Problems On Two Thomas Cook Boeing Aircraft And One Operated By Jet2
Lawyers representing passengers injured during the emergency evacuation of a Thomas Cook flight at Glasgow Airport last Thursday (October 11th) have expressed concerns after two similar incidents today (October 19th), including one involving the same operator and another at the same airport.
Reports have emerged of passengers being injured during the evacuation of a Boeing 737 operated by Jet2 at Glasgow Airport, which was forced to abort its takeoff for a flight to Alicante when smoke was detected in the cabin.
Flights to and from the airport were suspended following the incident on flight LS177, which was carrying 189 passengers.
Hours later, it has been reported that another Thomas Cook flight, this time involving a Boeing 767 taking passengers from Manchester to Tenerife was forced to make a diversion to Dublin due to smoke in the cabin.
These latest events bear striking similarities to an incident at Glasgow Airport last week, when a Boeing 757-200 operated by Thomas Cook and flying from Dalaman, Turkey was subject to an emergency evacuation after it landed at Glasgow Airport due to smoke on board. A number of passengers had to leave the aircraft via emergency chutes.
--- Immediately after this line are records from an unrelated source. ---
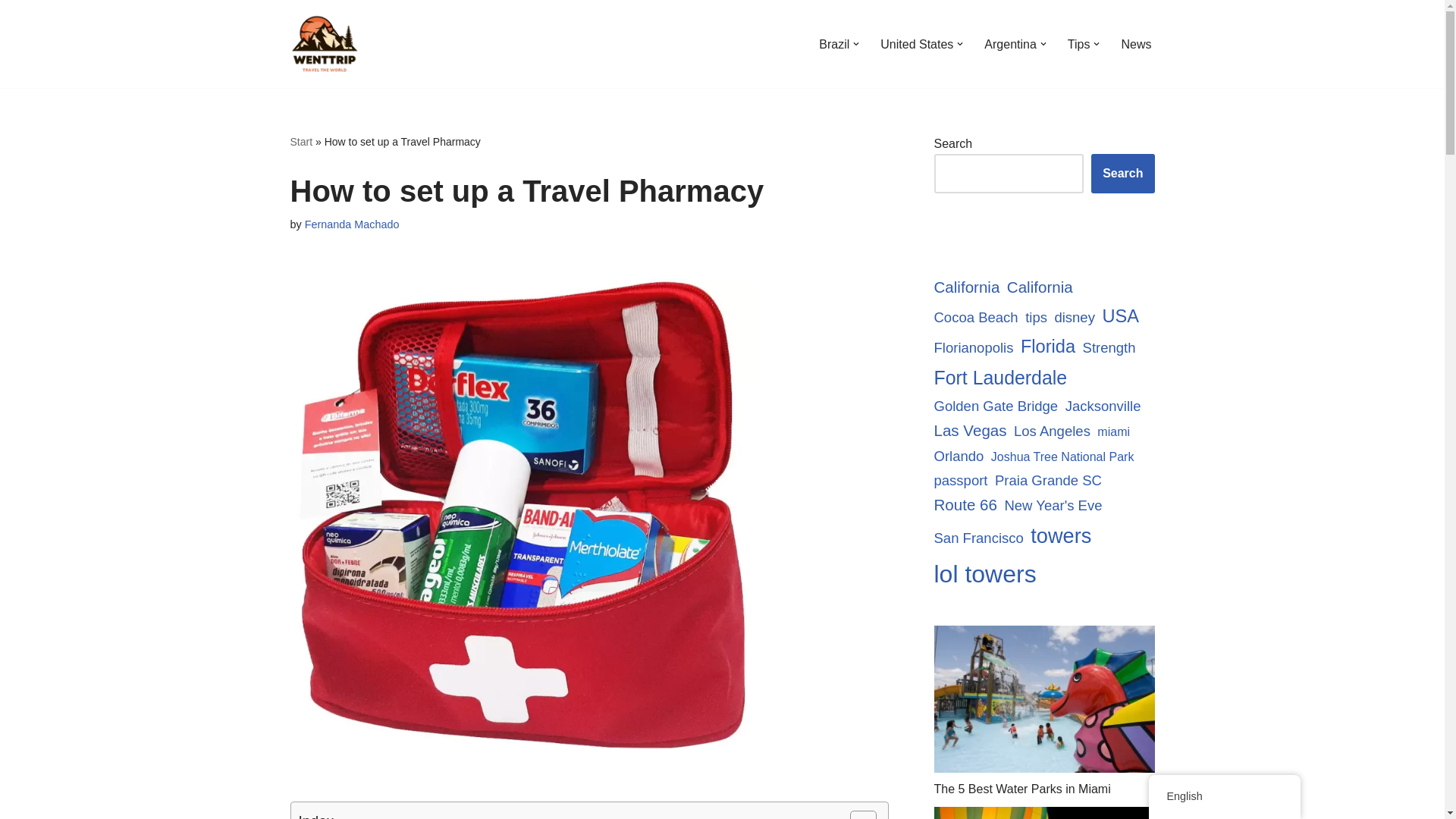
Brazil, all about travel, tourism and much more (833, 44)
Skip to content (11, 31)
Brazil (833, 44)
Given the description of an element on the screen output the (x, y) to click on. 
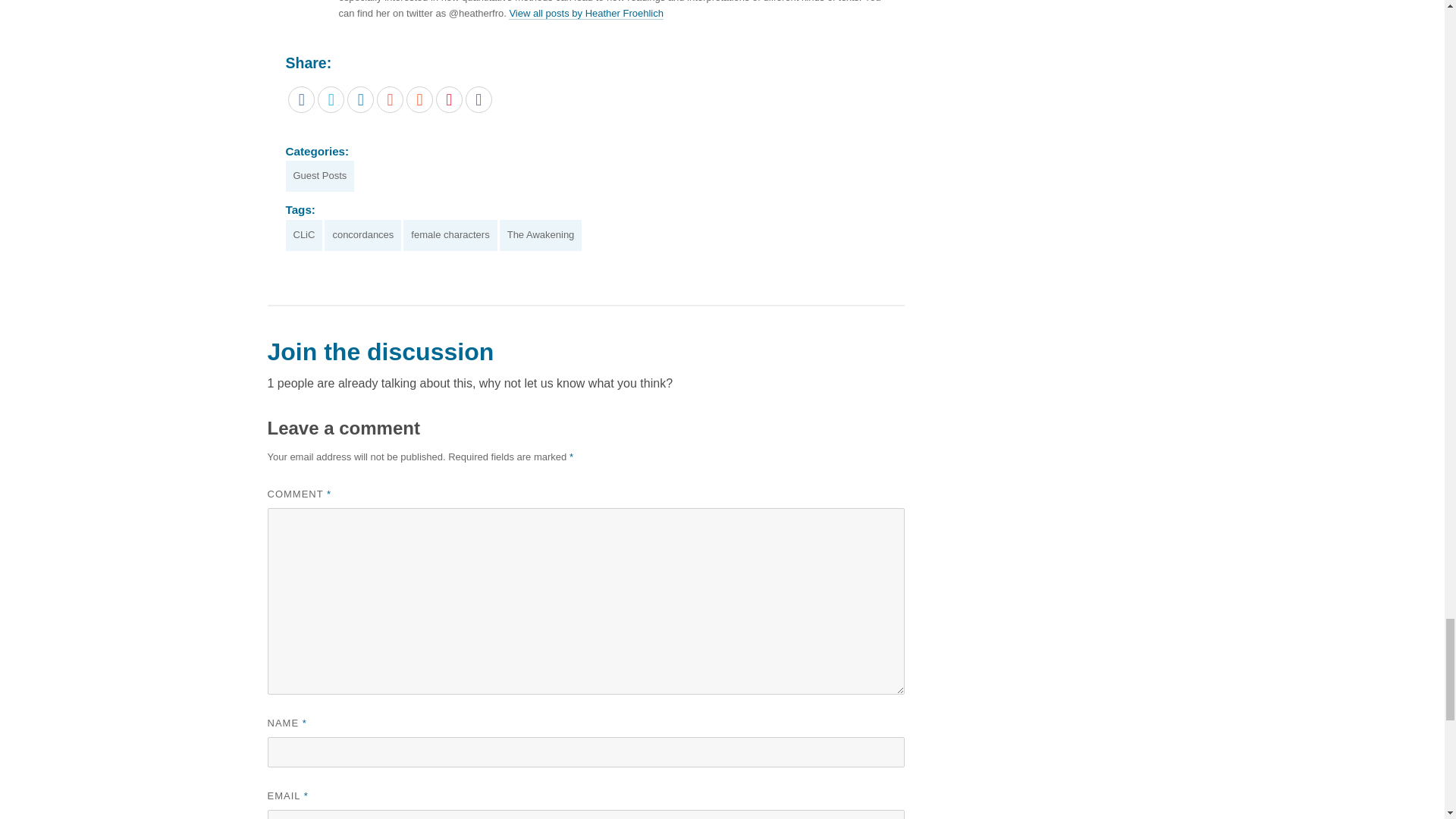
Share on Twitter (330, 99)
CLiC (303, 235)
female characters (449, 235)
Share on Weibo (449, 99)
concordances (362, 235)
Share on LinkedIn (360, 99)
Guest Posts (319, 175)
Share on Facebook (301, 99)
The Awakening (540, 235)
Share by email (478, 99)
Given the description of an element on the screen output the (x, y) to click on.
Aviation law experts at Irwin Mitchell have already been retained to represent a number of passengers injured in the Thomas Cook incident last week. The law firm has offices in cities including Glasgow and Manchester.
Jim Morris, a former Boeing pilot and Partner in the aviation law team at Irwin Mitchell, has vast experience in acting for passengers injured in air accidents of all kinds, as well as the families of those killed in incidents in the UK and abroad.
Commenting on this latest incident, he said: “The events seen today, with passengers sadly being injured, are obviously hugely disturbing. For there to be three such similar events within a matter of a few days of each other, with all of the incidents involving Boeing aircraft and with two of them occurring in Glasgow causes significant concerns.
“The Air Accident Investigation Branch (AAIB) will be carefully investigating the cause of each incident and an important aspect will be for them to determine if there are any similarities or links between them all.
“We urge the AAIB to carry out their investigations thoroughly and quickly with the early publication of an interim and then a final report.
"The hundreds of passengers affected by these three flights, particularly those suffering injury, will want to know exactly what went wrong. At the same time everyone is keen to ensure that any underlying faults are identified and resolved as soon as possible for the safety of future passengers and crew.
“Several of our clients from the Thomas Cook flight last week have given worrying accounts of their experiences, with concerns not only about the need for the emergency evacuation but also the way in which the evacuation process was supervised, with some passengers suffering physical injury during this.
“All of our clients want lessons to be learned and they also want justice to be done. Both airlines involved have strict legal duties to compensate passengers for physical injuries sustained during a flight including disembarkation or evacuation even where the airline is not at fault. At the same, time if the aircraft or any of its components are faulty and this was the cause of the problems, the manufacturers may also be liable for civil claims for damages.”
Morris added that the huge impact of such incidents on the passengers involved cannot be underestimated.
He explained: “We would urge passengers who inhaled smoke or fumes to seek medical advice as soon as possible, as it is well known that certain gases and fumes from combustion of substances or oils in an aircraft can contain dangerous toxins which can have an adverse and lasting effect on people who are exposed to them.
"As well as investigations by the AAIB, we will be undertaking our own assessment of what has gone wrong in the Glasgow and Dublin incidents and we are keen to speak to passengers on board all of the flights and any other witnesses."
Among those passengers represented by Irwin Mitchell, Craig Gourlay, 35, from Lanarkshire, who was on the Thomas Cook flight at Glasgow Airport last week with his wife and four-year-old son, said: “'The fact that accidents which are so similar have happened within a week doesn't fill me with confidence.
“I would have put this down to a freak accident which doesn't happen very often but for this to happen again is very scary and makes me anxious to fly.”